Just about six (or was it seven?) years ago, I suggested to the team that we needed a server to use to store memory dumps to help with tracking bug reports. Memory dumps, if you do not already know, can be several hundred megabytes in size and when you start keeping them around, they can take up a large amount of disk space.

So we looked around at available machines to use as such a file server. The main criteria we wanted was hard drive space, and we defined that as having more hard drive bays than anything else. Our logic was that we would add drives as we needed and the performance boost of avoiding hard drive contention would also be a nice plus.

Second was a network connection that was fast. I thought we wound up putting two network cards in this box but I was mistaken - we made the single LAN connection work over the years.

Least important was a fast CPU. Since this was only going to be used as a file server, there was never much computation it was expected to do.

We finally settled on a Dell Poweredge 840. It had one GB or RAM when it was delivered and a single core Pentium D. Again, if I remember correctly, it ran at 1.5 GHz. It was in our lab from then on. It was named "\\onenotedump" in a fit of creativity. And naturally, people around here used it for more than just dump files. You roll out any sort of a public file server and it gets used for everything - Office docs, sketches for new ideas, symbols for older builds, etc… This goes along with my theory that the amount of data you need to store expands to fill all available hard drive space, but I digress.

We eventually upgraded the hard drives over the years to hold a total of about 10 TB and a coworker and I did some quick math last week about that.

$1300 + 1000 = $2300.00

That's the machine price + 5 drives of 2 TB each for $200. Throw in another $500 for other drives that we swapped in (and out - once we removed a drive from that machine in exchange for a larger we would always hand the drive to someone on the team to use in another machine) and it looks like we spent about $2800 over the life of the machine.
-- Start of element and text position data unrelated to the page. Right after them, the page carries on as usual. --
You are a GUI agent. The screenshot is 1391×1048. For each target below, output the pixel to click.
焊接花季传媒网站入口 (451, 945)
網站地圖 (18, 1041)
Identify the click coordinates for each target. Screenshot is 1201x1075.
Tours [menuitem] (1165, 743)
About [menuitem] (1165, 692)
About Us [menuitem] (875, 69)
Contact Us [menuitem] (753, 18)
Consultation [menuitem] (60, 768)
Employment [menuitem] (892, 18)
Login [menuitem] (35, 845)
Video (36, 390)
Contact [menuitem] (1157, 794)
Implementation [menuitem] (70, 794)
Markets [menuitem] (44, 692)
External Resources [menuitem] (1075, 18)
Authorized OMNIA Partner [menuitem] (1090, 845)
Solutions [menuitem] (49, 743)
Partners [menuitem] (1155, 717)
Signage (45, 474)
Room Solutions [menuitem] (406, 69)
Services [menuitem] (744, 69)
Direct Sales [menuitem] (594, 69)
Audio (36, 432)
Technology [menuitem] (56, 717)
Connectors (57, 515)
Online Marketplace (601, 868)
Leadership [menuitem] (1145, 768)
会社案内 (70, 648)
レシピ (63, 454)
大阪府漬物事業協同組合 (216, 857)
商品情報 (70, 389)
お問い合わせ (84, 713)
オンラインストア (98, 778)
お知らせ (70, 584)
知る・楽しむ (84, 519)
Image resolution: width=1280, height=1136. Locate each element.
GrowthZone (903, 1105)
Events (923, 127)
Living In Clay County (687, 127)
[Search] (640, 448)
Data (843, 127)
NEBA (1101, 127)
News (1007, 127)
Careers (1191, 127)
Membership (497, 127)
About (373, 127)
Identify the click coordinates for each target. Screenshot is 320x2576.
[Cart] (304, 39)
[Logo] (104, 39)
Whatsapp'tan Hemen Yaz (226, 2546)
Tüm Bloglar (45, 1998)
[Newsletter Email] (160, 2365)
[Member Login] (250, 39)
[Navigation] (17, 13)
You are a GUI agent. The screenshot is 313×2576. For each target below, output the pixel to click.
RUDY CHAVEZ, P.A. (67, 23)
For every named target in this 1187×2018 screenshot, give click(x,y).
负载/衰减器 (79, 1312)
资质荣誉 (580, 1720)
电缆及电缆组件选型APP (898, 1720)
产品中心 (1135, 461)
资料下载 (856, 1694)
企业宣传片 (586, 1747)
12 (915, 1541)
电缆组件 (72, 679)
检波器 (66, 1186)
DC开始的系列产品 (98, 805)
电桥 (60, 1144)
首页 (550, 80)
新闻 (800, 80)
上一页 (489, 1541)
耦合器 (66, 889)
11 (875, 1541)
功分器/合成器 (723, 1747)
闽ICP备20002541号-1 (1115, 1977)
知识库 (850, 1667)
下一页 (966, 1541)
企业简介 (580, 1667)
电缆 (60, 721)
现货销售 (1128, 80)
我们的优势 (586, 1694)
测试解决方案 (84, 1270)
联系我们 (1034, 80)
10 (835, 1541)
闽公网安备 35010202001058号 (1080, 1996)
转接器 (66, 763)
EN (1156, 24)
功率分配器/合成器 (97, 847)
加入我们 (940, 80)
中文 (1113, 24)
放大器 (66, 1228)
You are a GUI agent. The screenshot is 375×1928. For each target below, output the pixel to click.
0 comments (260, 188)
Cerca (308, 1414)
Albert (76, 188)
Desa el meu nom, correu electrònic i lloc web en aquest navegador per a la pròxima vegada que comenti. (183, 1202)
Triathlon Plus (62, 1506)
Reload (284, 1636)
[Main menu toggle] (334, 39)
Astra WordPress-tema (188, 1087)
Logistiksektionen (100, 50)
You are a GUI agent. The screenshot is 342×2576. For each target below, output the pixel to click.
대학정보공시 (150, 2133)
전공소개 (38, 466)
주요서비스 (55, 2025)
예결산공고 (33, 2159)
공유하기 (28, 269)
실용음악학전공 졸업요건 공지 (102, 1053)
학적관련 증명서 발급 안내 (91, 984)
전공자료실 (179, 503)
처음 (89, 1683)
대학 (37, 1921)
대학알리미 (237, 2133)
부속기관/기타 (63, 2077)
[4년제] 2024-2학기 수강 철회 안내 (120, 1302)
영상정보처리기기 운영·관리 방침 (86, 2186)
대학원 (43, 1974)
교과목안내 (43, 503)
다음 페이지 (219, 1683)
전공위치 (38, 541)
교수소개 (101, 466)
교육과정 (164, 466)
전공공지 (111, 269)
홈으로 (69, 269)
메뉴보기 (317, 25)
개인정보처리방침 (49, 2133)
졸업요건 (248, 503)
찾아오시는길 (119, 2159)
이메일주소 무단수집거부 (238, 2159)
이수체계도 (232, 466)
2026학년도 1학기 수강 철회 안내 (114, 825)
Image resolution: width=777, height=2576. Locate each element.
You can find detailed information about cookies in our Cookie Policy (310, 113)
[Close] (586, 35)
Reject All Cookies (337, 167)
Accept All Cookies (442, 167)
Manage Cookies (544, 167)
2800/72=38.8889 for 6 years

2800/84=33.3333 for 7

So we averaged between 38.90 and 33.33 per month. Let's call it $36 per month, or just over $1 per day. This is now starting to sound like a cheesy late night television ad: "For only $1 per day, you can own this miracle skillet!"

I never kept track of how many times we used that machine. We moved the data over to a new blade mounted server a few weeks ago and I had forgotten about this machine completely until I saw it in a coworker's office getting stripped and ready for recycling.


You can even see the sticky note that had been on the front of it with the machine name and who to contact in case it started acting up in the lab. I also think it had Windows 2003 server on it for its entire stint.

It was kind of interesting to think about the life cycle of this machine. That dollar per day for 10TB is also an interesting number and provides a rough idea for how much to pay for storage.

This machine worked well for many years and it was odd to see it sitting around.

Questions, comments, concerns and criticisms always welcome,


Comments (2)

  1. Paco says:

    1$ day for 10TB its great.

    If you use a long cord you'll remove the noise also (old desktops usually…).

  2. John says:

    Yep – noise is a large reason we put this in the lab.  Close the doors and you can't hear any of it!